Администратор вернулся на свое место, но не сел за стол, а принялся расхаживать туда и обратно по столовой, заложив руки за спину.
— Вот что я хочу вам объявить, — начал он. — Большая часть того, о чем я вам говорил сегодня — не более чем мои предположения, фантазии, если вам угодно. Привлечь Заславского можно пока только за попытку кражи картины из комнаты на Таганке. Как все обстояло на самом деле, мы, возможно, не узнаем никогда. Тем не менее, — Меняйленко остановился на месте, воткнувшись взглядом в «Этюд 312», находившийся на стуле рядом, — тем не менее, — повторил он, — мне кажется, что мой расчет был, в основном, верен. В противном случае, такой осторожный человек, как Заславский, вряд ли бы приехал ночью в чужую квартиру, где мы на вполне законных основаниях смогли его арестовать. Отпереться он не мог — у нас имелась видеозапись.
— Так расскажите же скорее, Александр Тимофеевич, как вам удалось его туда заманить? — оживилась Ольга, забывая разом и про чай, и про торт.
— Очень просто, — самодовольно произнес Меняйленко, горделиво выпячивая вперед грудь или, вернее, живот. — Я послал ему телеграмму на адрес магазина «Аэлита»: «Портрет старой квартире. Забери ночью. Раскаиваюсь. П.»
— И что же, такой прожженный тип, как Заславский, клюнул на эту писульку? — хмыкнул Аристарх, знаком предлагая экономке наполнить его чашку. — Сомнительно как-то.

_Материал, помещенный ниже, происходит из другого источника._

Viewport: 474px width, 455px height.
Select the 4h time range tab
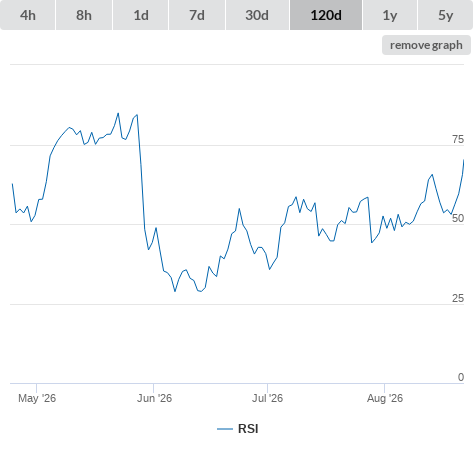pos(28,15)
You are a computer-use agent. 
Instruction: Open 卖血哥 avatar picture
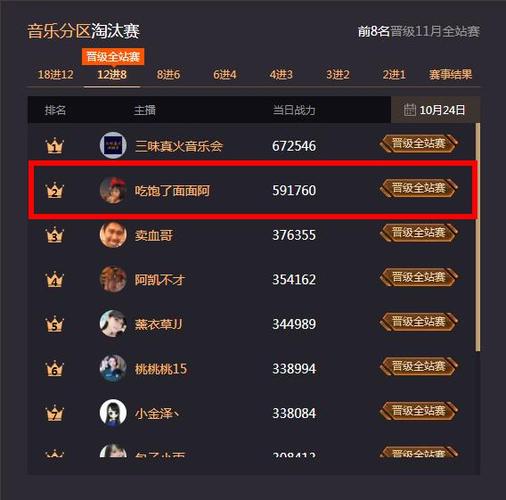[x=113, y=235]
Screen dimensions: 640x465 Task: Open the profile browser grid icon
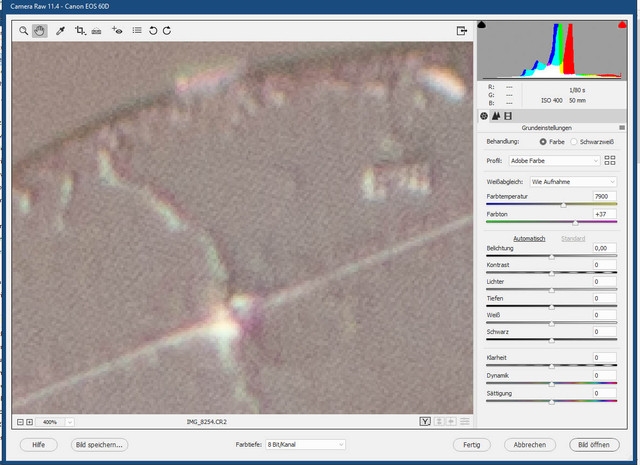pos(610,160)
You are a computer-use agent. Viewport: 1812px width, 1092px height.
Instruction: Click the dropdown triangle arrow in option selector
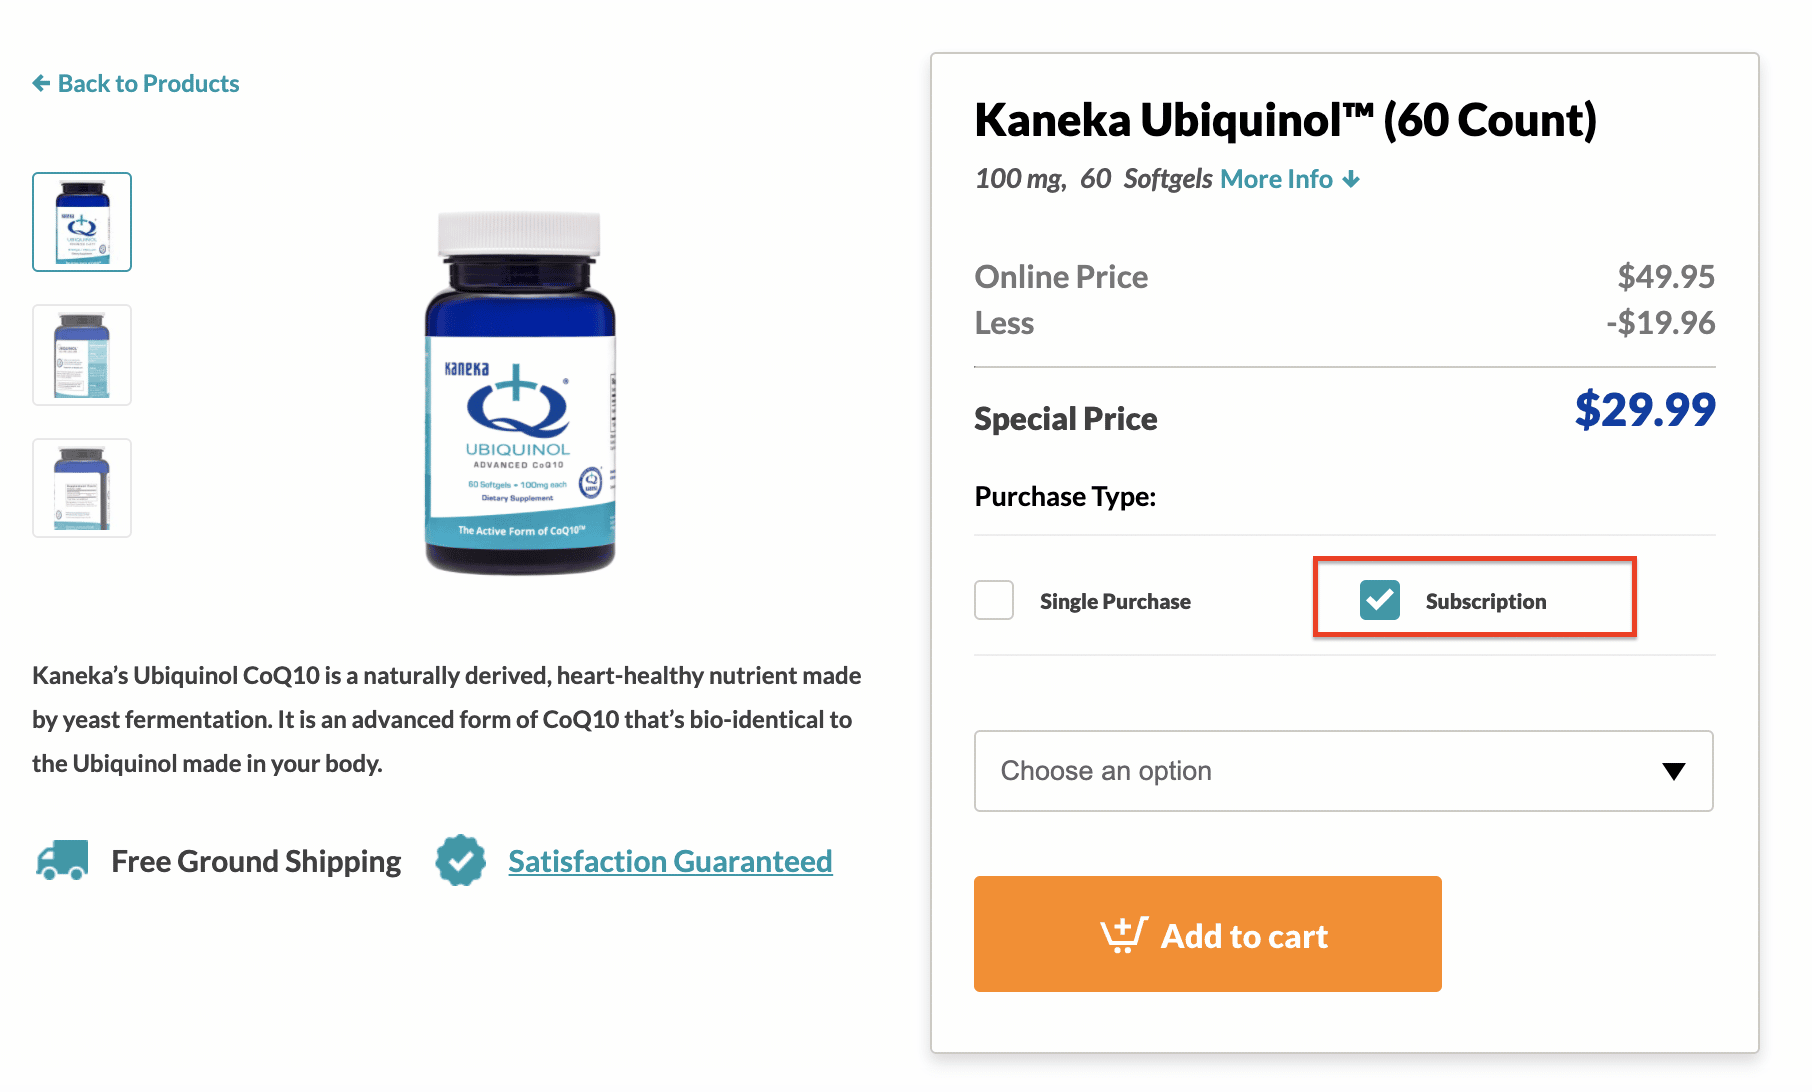1673,771
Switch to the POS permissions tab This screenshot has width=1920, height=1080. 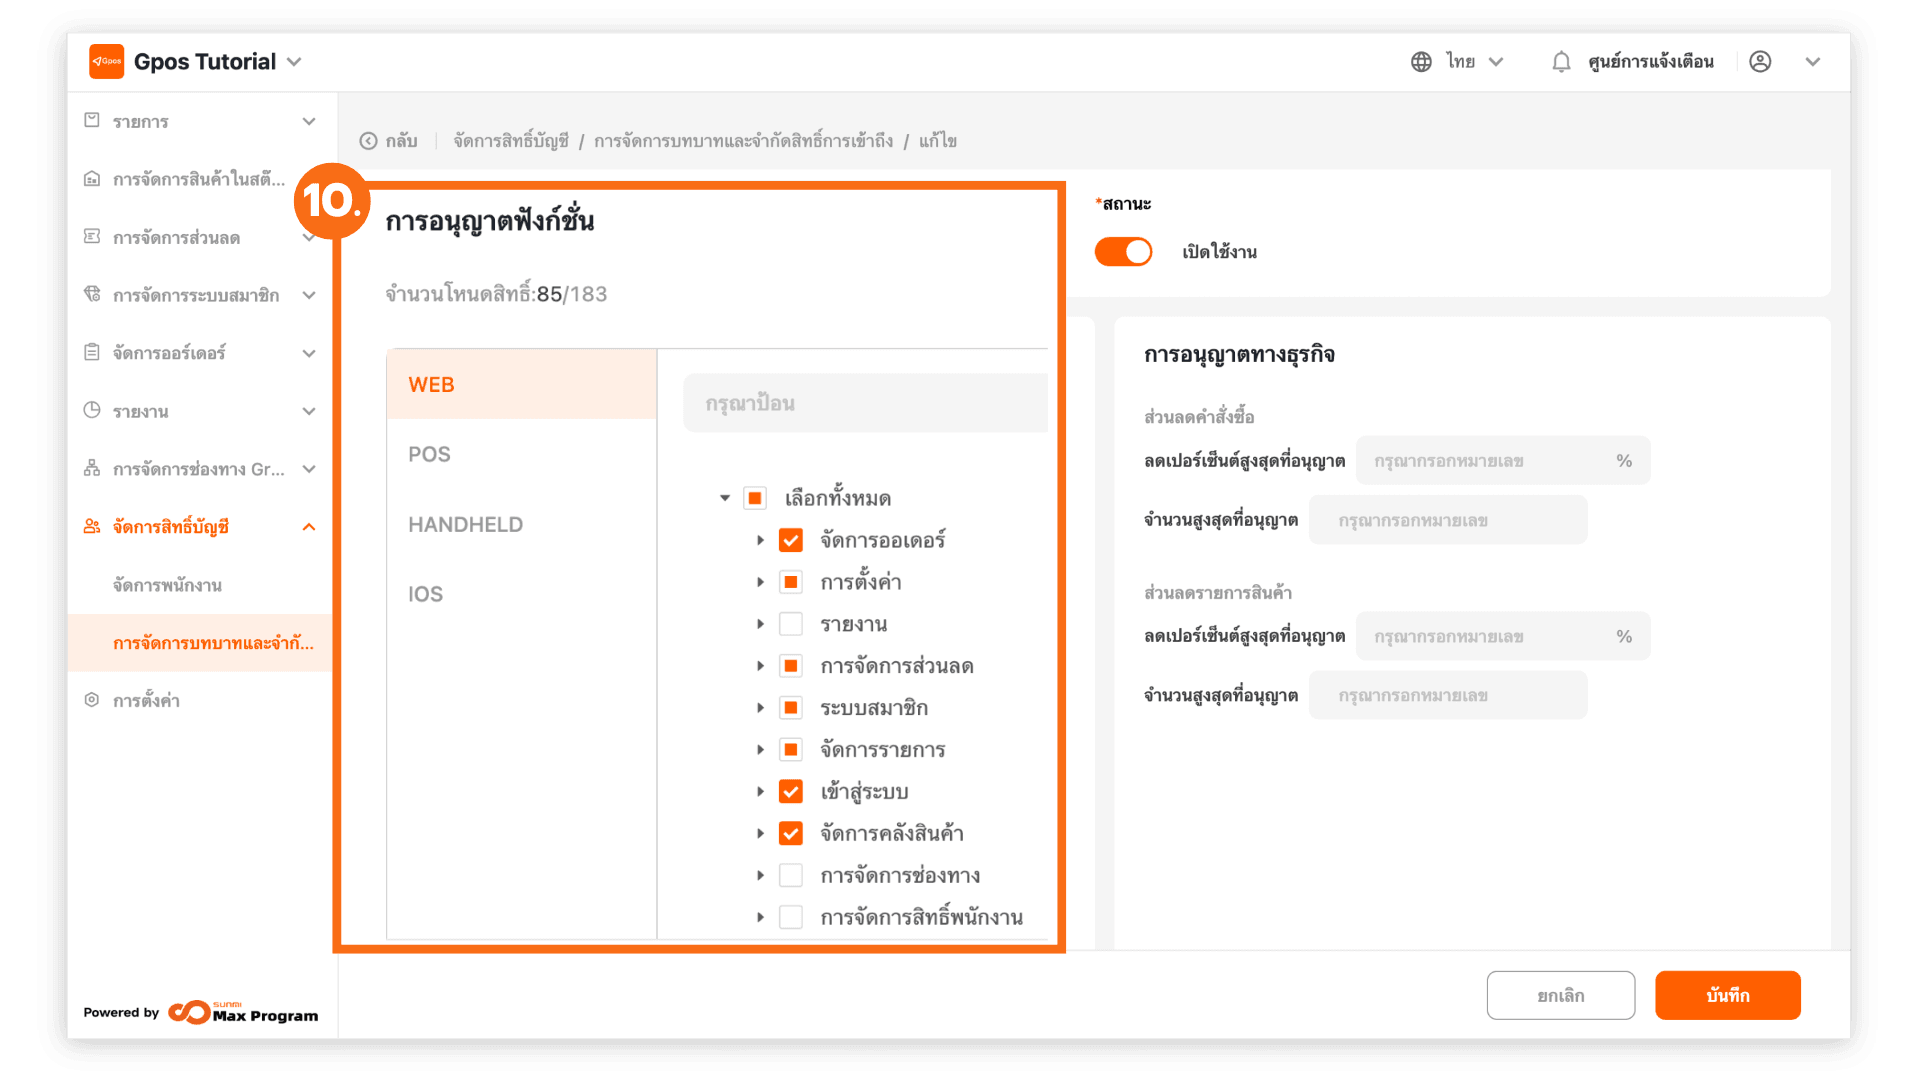430,454
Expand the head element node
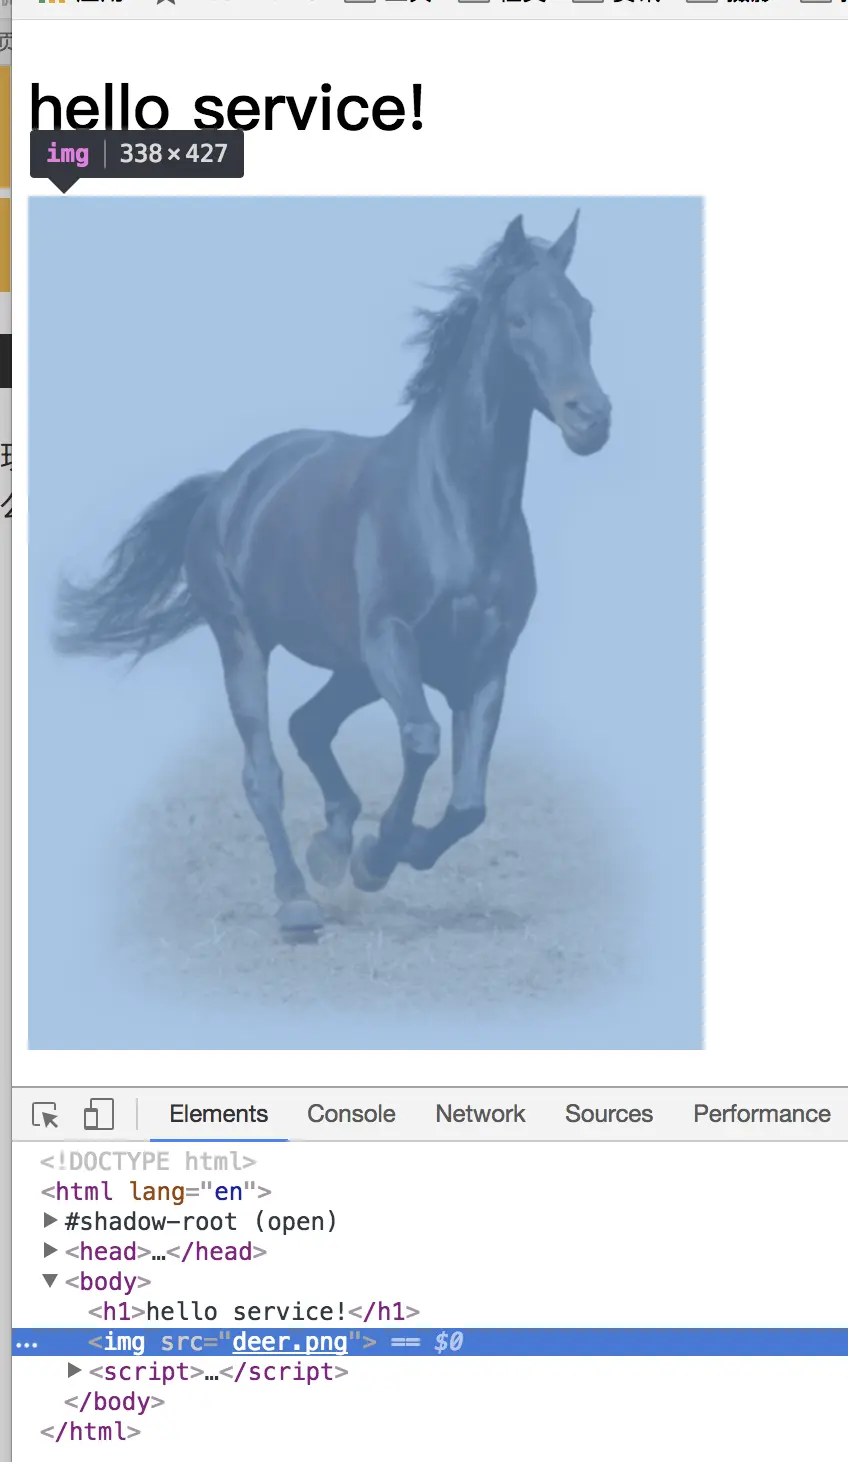The width and height of the screenshot is (848, 1462). 50,1251
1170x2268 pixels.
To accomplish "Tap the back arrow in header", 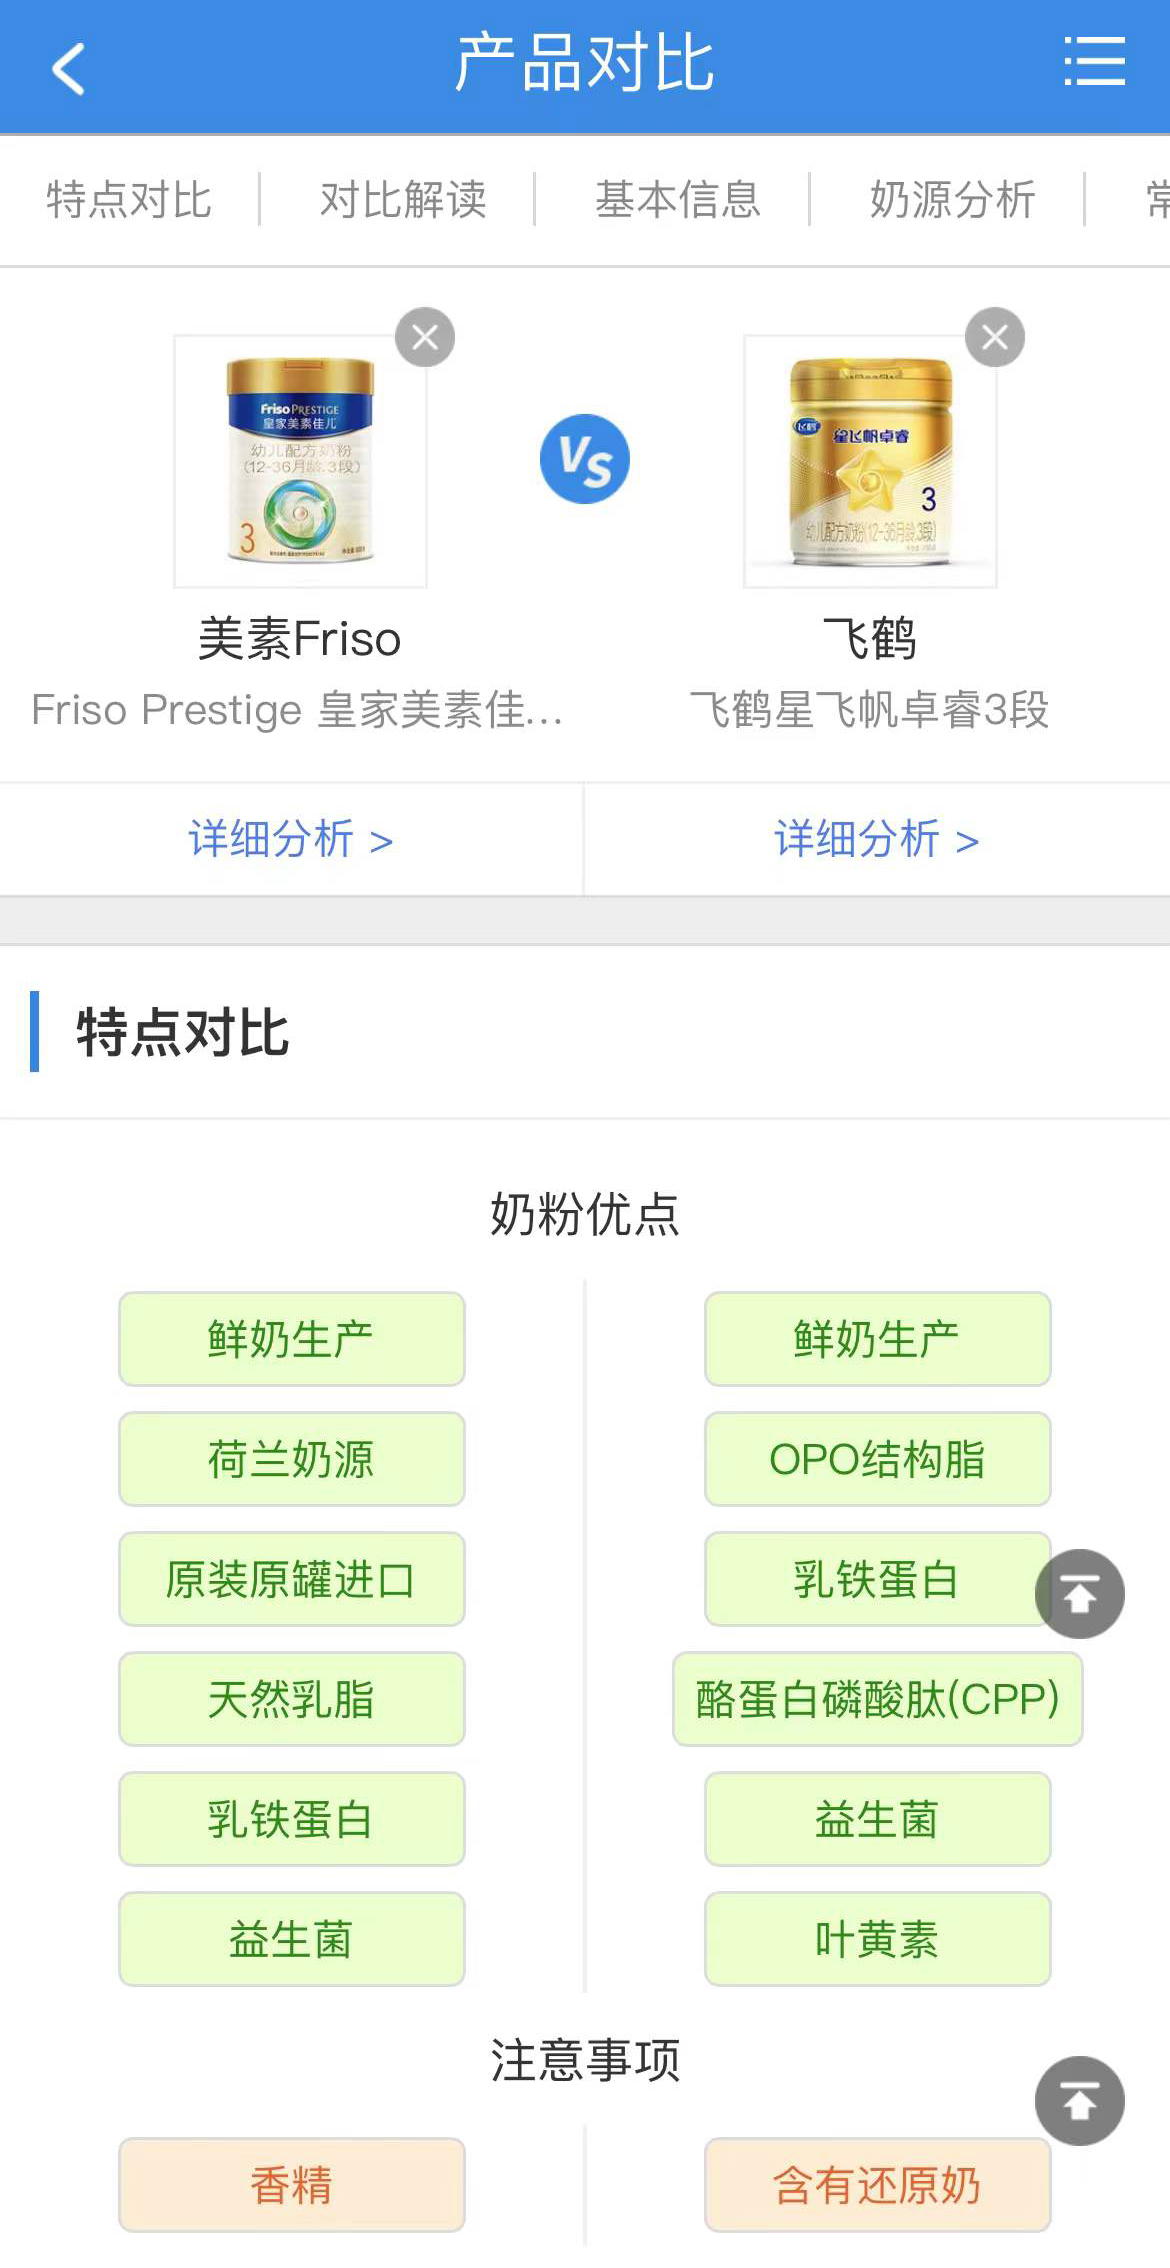I will pyautogui.click(x=68, y=68).

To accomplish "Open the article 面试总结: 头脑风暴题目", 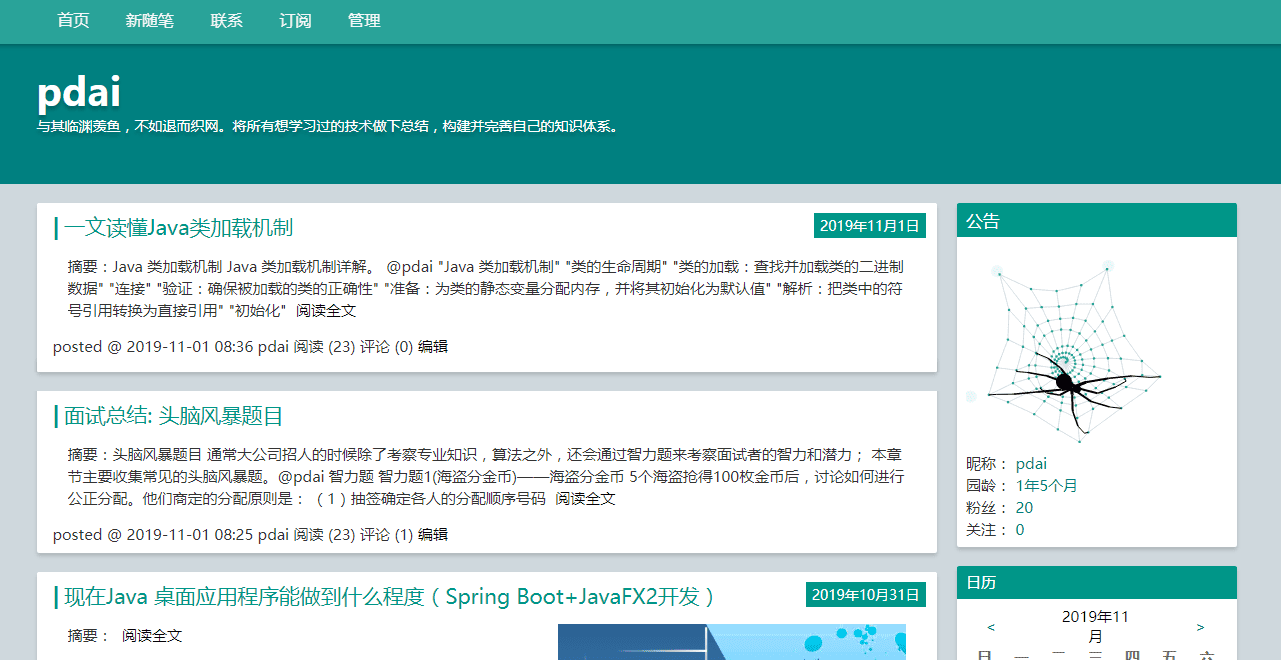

— Клюнул, однако ж, — сказал администратор, усаживаясь на стул и начиная поединок со второй порцией торта. — Я привык все усложнять, но на этот раз решил воспользоваться самым простым способом. А почему? — Меняйленко воздел вверх позолоченную чайную ложечку. — Да потому что моя телеграмма отлично легла в схему, которую выстроил себе Заславский. Он решил, что его столь недвусмысленно выраженная угроза подействовала и Паша сдался. Другими словами, испугался смерти — и собственной, и своей матери.
— А где, кстати, Каменев сейчас? — поинтересовался Аристарх с весьма кислой миной на лице. За минуту до того этот вопрос хотела задать Ольга, но удержалась, хотя ей это стоило немалого труда.
— Кто ж его знает, — равнодушно промолвил Меняйленко, запивая торт чаем. — Бегает, должно быть, где-то. У нас против него ничего нет. Он даже «Этюд 312» вернул, правда, довольно необычным способом. Приехал втихаря на Таганку, когда Клара Альбертовна изволила почивать, и повесил его на стену под видом репродукции с картины Васнецова.
— Что же это он отказался от Рогира? — ехидно осведомился Аристарх. — Заславского испугался? Или совесть замучила?
— Да нет там никакого Рогира ван дер Хоолта, — хладнокровно изрек Меняйленко, но потом вскочил, как ужаленный, со стула, всплеснул руками и вскричал: — Бог мой, да я же вам самого главного не сказал! Вся эта гонка за «Портретом молодого человека с молитвенно сложенными руками» кисти великого Рогира ван дер Хоолта, оказалась никчемной суетой. «Этюд 312» — всего только «Этюд 312» и ничего больше. О чем — если вы, Оленька, помните — я вам всегда и говорил.
Ольга едва не задохнулась от волнения и печали.
— Значит, все эти обыски, гонки среди ночи, убийства и даже ранение Аристарха — все зря?
— Ну почему же, — оскорбился Меняйленко, — в смысле обретения жизненного опыта для молодого журналиста это было небесполезно. Да и во многих других смыслах тоже. Нам в клубе, во всяком случае, придется отлаживать новую систему охраны.
Ольга понурилась и принялась нервно кусать губы.
— И никакого «Портрета молодого человека с молитвенно сложенными руками» в реальности не существует?